Uncle Vanya: Finding Humor in Wasted Lives

The Acting Studio,

through December 4

When, near the end of the play, the characters in Uncle Vanya each return from saying goodbye to old Professor Serebryakov and his young second wife, Yelena, they all utter the same resigned, ritualistic phrase: “They’re gone.” The repetition’s effect is a strange combination of tragedy and love forlorn. And humor.

Humor?

The author — Anton Chekhov — insisted that this play, subtitled Scenes From a Country Life, was a comedy. True, it is amusing to watch members of the self-absorbed, bored, ineffectual Russian aristocracy trying to make a living in an increasingly parched landscape, emotionally as well as geographically. In this new Different Stages production, director Royce Gehrels not only examines the play’s central theme — the fear of wasting lives — he also candidly captures the love and the hate, and the joy and the pain, of this family’s life.

In many stage productions of Vanya, the play’s comedic tones are overlooked. This is a mistake that Gehrels clearly doesn’t intend to make. His production revels in Chekhov’s delicate (often flat) humor and is helped enormously by a skilled cast bringing to fruition the director’s retranslation. They are confident enough to make a meal of the play’s comic subtleties, particularly Norman Blumensaadt as Vanya and Beaumont Paul as Dr. Astrov.

This emphasis, however, overlooks Chekhov’s bitter undercurrents — Anthony Hopkin’s August to Louis Malle’s Vanya on 42nd Street. Everyone, including the oppressed Vanya and his niece Sonya (Johanna Watts), looks so content and well-fed, it’s difficult to take their complaints seriously. When Vanya’s desperation reaches its breaking point, it seems to come from nowhere. Despite individually impressive performances, there is an odd lack of intimacy between the actors.

Anne C. Putnam stands out as the solid family bedrock Nannykins — such combined pathos and comfort in her delivery of the line, “The geese cackle, then they stop cackling. That’s the way it is.” The pairing of Henry V. Fitzgerald Jr., as the guitar-strumming survivor Waffles, and Robert Rudié, as Serebryakov, is almost too Abbott-and-Costello. Gay Gaughan-Hurst plays Maman with the resolute gravity becoming of a dowager.

Blumensaadt jumps into the role of Vanya, possessing a white-hot passion that is evenly divided between his desperate love for the gorgeous Yelena (Amy McAndrew) and his loathing for the man in whose service he has worked for decades, Serebryakov. The intensity is always present, and many of Blumensaadt’s scenes work magnificently — especially the ones that revolve around his worsening relationship with the professor. His flailing protestations of love for the professor’s wife, however, either to her face or behind her back, are played with such exaggeration as to strain believability.

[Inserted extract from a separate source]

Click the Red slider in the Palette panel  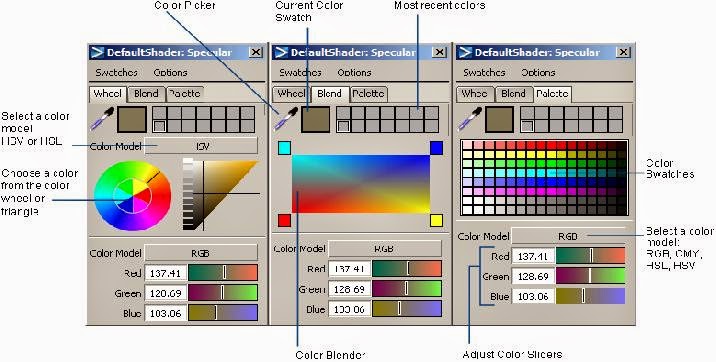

True, the play is talky. Okay, Chekhov is talky. But beneath the playwright’s long, posturing speeches and seemingly incessant chatter, and peering out at us in the audience through the cracks of this super-saturated surface are such timeless thematic staples as amorous desire, envy, sloth, unreciprocated love, impetuous intent to murder, the obsessive work ethic, the destructive effects of alcoholism, suicide, and estrangement of every conceivable variety.

This Different Stages production of Uncle Vanya owes a great deal to Gehrels’ thoughtful translation with its accomplished contemporary feel. Behind its vernacular, Gehrels has preserved Chekhov’s universal elements: loneliness, wasted lives, romantic hope, despair.

Anyone who has ever felt that their life has been placed on hold — that they are going through motions that are irrelevant to what they truly need — will understand Uncle Vanya. In Sonya’s eloquent monologue at the end of the play, Watts is intense as she agonizingly tries to find coherence in what is left of their shattered lives. “Perhaps we can dream again,” she says.

Given all the depravity in Uncle Vanya, I can understand why the Russian Revolution got started.